## Task goal
Write out each record below, word for word.

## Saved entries
☆ ☆ ☆ ☆ ☆ ☆ ☆
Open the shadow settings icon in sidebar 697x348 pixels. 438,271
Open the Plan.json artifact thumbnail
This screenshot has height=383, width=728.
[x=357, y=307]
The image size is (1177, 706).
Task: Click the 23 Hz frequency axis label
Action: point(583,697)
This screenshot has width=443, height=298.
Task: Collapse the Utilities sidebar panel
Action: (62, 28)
☆ ☆ ☆ ☆ ☆ ☆ ☆
## Answer to this task
Open the shadow settings icon in sidebar 697x348 pixels. 438,271
Open the Plan.json artifact thumbnail
This screenshot has height=383, width=728.
[x=357, y=307]
The image size is (1177, 706).
Task: Click the 23 Hz frequency axis label
Action: point(583,697)
This screenshot has width=443, height=298.
Task: Collapse the Utilities sidebar panel
Action: (62, 28)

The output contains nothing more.